>>
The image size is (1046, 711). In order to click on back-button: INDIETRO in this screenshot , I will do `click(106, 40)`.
<<
>>
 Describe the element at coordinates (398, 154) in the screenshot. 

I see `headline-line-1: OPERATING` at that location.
<<
>>
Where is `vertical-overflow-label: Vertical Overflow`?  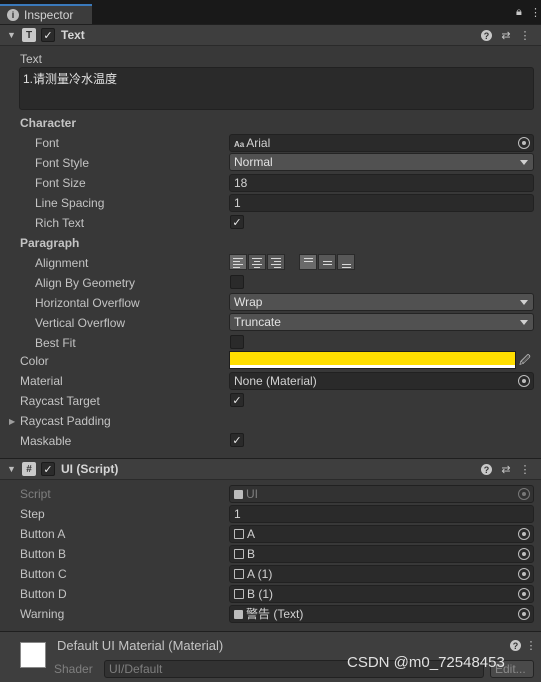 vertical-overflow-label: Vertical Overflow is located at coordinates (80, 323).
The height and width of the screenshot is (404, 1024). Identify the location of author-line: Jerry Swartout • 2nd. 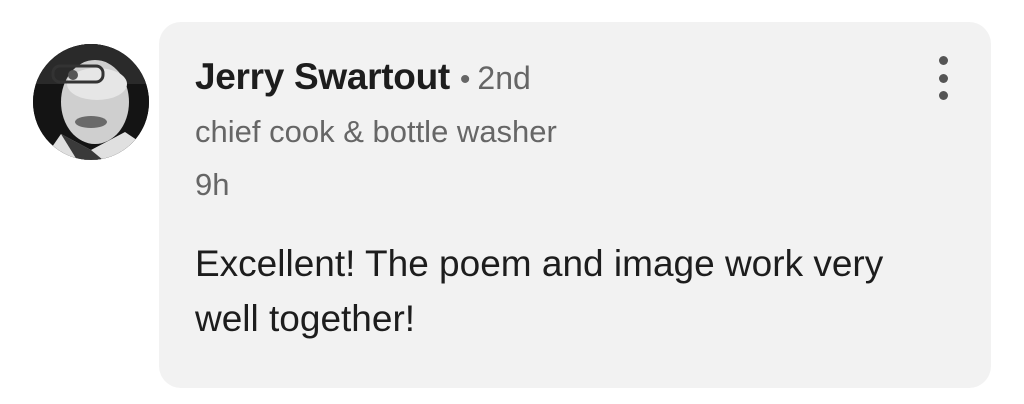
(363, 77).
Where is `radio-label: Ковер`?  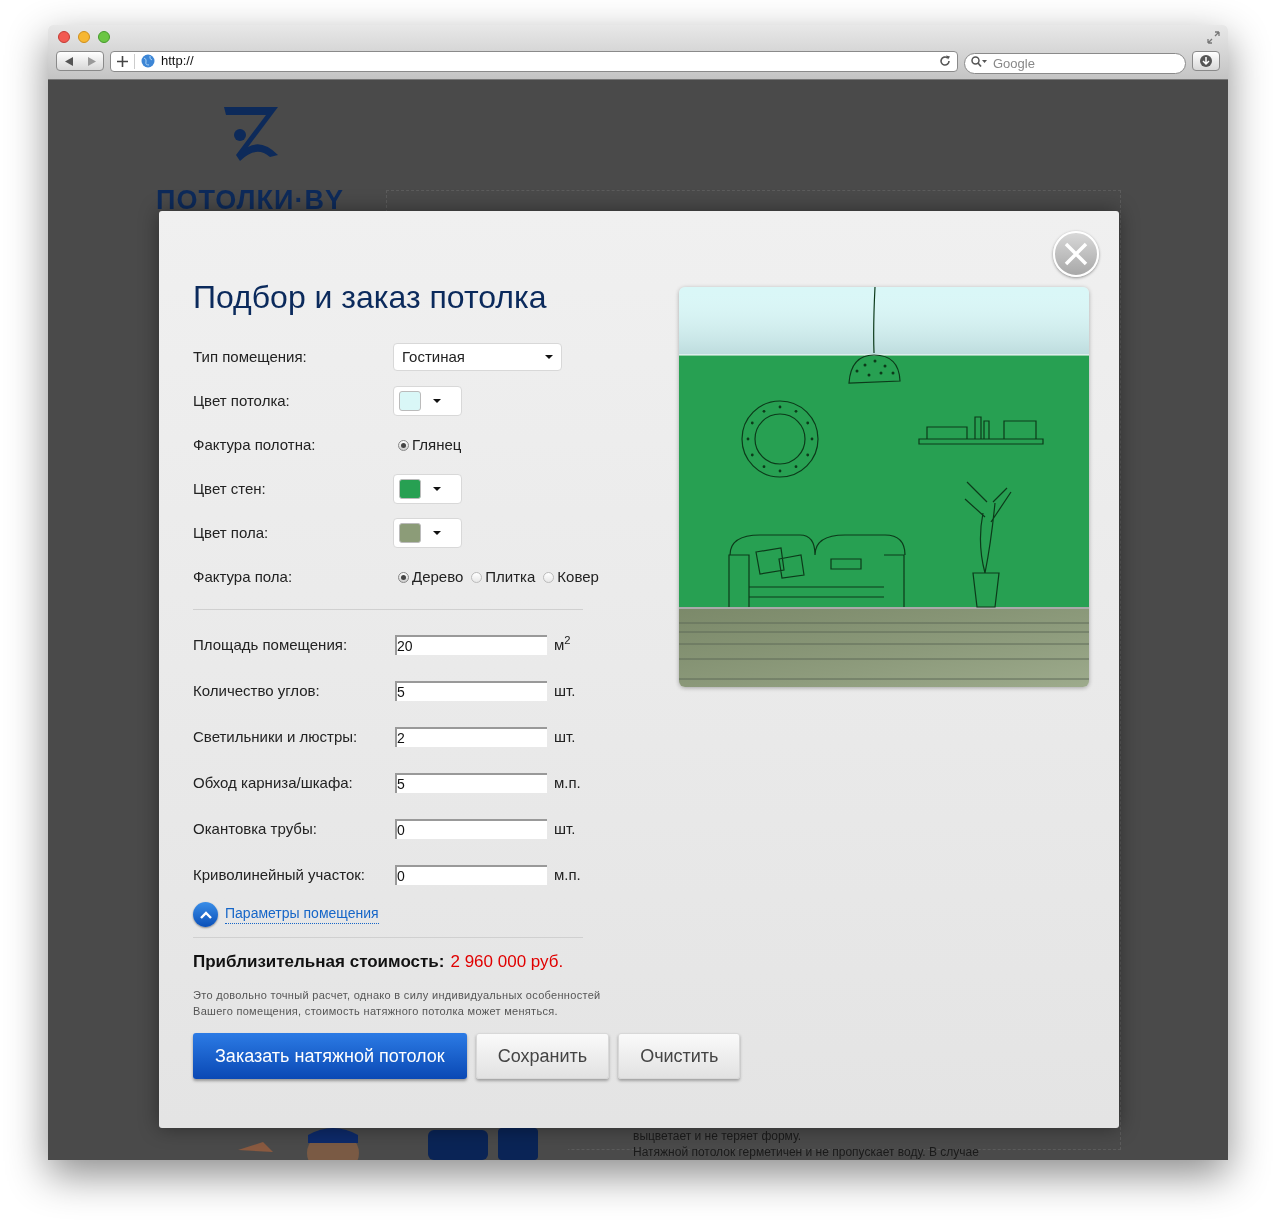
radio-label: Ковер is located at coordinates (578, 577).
<<
### Assigned task
Can you copy the lines from the line with "The height and" through the line with "radio-label: Ковер is", both included, leaving the pictures out?

### Answer section
The height and width of the screenshot is (404, 1024). Identify the location of author-line: Jerry Swartout • 2nd. 
(363, 77).
Where is `radio-label: Ковер`?  
radio-label: Ковер is located at coordinates (578, 577).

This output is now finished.